Vor Kriegsausbruch: eine alte Regel

Dass Deutschland überhaupt jemals mehr als Helme zu bieten hätte, war in vielerlei Hinsicht tatsächlich ein Tabu-, mindestens aber ein Traditionsbruch. Kritiker forderten, die Bundesrepublik müsse ihrer jahrzehntelangen Linie treu bleiben und dürfe keine Waffen in Krisen-, geschweige denn in Kriegsgebiete liefern. Grundlage ist ein 1971 erstmals verschriftliche Kabinettserklärung. Darin heißt es, dass Waffen ausschließlich an Bündnispartner (Nato-Staaten, EU-Mitglieder und einige wenige weitere Länder) geliefert werden dürfen. Ausnahmen dürften explizit nicht für Staaten gemacht werden, "die in bewaffnete Auseinandersetzungen verwickelt sind oder wo eine solche droht", heißt es im Grundsatztext.

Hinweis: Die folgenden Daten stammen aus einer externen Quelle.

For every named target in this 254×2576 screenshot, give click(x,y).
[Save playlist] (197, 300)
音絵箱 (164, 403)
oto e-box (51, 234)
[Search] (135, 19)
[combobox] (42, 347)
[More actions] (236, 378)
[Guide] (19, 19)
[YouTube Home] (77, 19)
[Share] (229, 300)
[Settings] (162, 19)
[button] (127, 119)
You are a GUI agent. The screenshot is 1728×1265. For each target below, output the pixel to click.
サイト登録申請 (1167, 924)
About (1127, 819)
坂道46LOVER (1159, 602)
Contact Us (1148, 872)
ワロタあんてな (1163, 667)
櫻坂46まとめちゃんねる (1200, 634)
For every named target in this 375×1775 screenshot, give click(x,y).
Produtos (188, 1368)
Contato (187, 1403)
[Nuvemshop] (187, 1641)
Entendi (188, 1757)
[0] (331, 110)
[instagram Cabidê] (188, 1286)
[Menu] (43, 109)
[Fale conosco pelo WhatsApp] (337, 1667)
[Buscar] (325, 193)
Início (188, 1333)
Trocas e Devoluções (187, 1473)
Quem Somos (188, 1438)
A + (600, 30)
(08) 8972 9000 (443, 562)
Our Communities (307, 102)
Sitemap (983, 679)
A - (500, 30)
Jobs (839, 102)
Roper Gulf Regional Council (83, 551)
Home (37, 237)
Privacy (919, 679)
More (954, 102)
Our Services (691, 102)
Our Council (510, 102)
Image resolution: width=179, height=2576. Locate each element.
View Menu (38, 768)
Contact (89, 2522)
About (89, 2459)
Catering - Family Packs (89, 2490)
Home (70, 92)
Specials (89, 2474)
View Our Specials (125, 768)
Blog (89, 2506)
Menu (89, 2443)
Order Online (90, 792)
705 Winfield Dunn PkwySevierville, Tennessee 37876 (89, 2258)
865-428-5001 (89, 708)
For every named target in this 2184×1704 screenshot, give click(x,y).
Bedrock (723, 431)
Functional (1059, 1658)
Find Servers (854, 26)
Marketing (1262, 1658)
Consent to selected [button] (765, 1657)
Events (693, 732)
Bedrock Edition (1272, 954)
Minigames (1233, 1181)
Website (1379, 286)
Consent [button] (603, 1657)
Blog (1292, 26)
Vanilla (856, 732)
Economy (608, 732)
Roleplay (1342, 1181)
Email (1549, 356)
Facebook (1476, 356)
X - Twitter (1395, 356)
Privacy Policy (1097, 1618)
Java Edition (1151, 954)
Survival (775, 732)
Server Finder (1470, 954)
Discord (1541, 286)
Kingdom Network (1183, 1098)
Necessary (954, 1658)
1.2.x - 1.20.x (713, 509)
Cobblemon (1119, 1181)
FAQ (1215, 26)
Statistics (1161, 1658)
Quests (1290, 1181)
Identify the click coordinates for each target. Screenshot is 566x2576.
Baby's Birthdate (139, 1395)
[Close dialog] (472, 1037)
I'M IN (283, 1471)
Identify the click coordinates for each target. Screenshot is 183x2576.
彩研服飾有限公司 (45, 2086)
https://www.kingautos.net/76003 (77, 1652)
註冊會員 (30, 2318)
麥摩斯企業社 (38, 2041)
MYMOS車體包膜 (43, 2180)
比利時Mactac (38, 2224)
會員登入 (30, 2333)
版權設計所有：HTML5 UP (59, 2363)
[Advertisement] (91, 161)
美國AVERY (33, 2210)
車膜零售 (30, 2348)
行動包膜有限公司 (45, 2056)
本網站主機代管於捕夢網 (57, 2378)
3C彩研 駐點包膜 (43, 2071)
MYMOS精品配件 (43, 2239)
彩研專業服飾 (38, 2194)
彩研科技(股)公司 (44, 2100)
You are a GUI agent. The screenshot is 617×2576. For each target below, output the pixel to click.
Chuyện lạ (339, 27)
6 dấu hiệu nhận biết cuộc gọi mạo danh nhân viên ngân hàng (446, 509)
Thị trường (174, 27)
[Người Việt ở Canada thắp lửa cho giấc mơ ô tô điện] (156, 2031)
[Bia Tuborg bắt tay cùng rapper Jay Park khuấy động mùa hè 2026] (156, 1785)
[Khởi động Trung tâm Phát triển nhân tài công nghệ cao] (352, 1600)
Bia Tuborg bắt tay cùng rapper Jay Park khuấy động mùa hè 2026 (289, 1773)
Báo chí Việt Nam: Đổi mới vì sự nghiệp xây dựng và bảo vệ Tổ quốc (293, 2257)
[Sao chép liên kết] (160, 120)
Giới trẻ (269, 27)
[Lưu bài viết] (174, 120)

Wenn man sie denn doch macht, die Ausnahme, spricht man von "letalen und nicht-letalen militärischen Unterstützungsleistungen". Ertüchtigungsinitiative heißt das Stichwort hierzu. Laut Bundesverteidigungsministerium geht es darum, den "lokalen Partner in die Lage zu versetzen, selbst für seine eigene und regionale Sicherheit zu sorgen." Zwei Milliarden Euro hat sich der Staat diese "Hilfe zur Selbsthilfe" 2022 kosten lassen; 2023 Jahr sollen es sogar noch 200 Millionen Euro mehr sein. Der Großteil davon geht an die Ukraine.

Ende Februar 2022: die Zeitenwende

Die Meldung vom russischen Invasionsbeginn in den frühen Morgenstunden des 24. Februar 2022 geht als Schockwelle um die (westliche) Welt. Bis zum Tag X hatte offenbar kaum jemand so recht daran geglaubt, dass Moskau mehr tun würde als die Zähne zu fletschen. Überraschend kam der Überfall aber eigentlich nicht. US-Geheimdienstberichte hatten seit Monaten in immer neuen Berichten, immer präziser eine russische Invasion vorhergesagt. 

Und wie reagiert Berlin? Die verblüffende Antwort: erstmal gar nicht. Zumindest nicht mit Waffen. Worte findet die Bundesregierung reichlich. Von einem "Alptraum", von einem "Tag der Schande" ist die Rede – nur von konkreter Hilfe eben weniger. Erst zwei Tage später zieht Deutschland nach. 1000 Panzerabwehrwaffen und 500 Stingerraketen sollen auf schnellstem Weg in die Ukraine. Es sei "unsere Pflicht, die Ukraine nach Kräften zu unterstützen", begründete Bundeskanzler Olaf Scholz den Schritt. Die alten Richtlinien gölten nicht mehr, jetzt, da Putin die europäische Sicherheitsordnung zertrümmere. Keine 24 Stunden später hält der Kanzler eine historische Rede vor dem Bundestag, in der er ankündigt, den Wehretat massiv aufstocken zu wollen. Eine Bundeswehr, die sich wehren kann, soll her – zum Preis von 100 Milliarden Euro. Die Zeitenwende ist da.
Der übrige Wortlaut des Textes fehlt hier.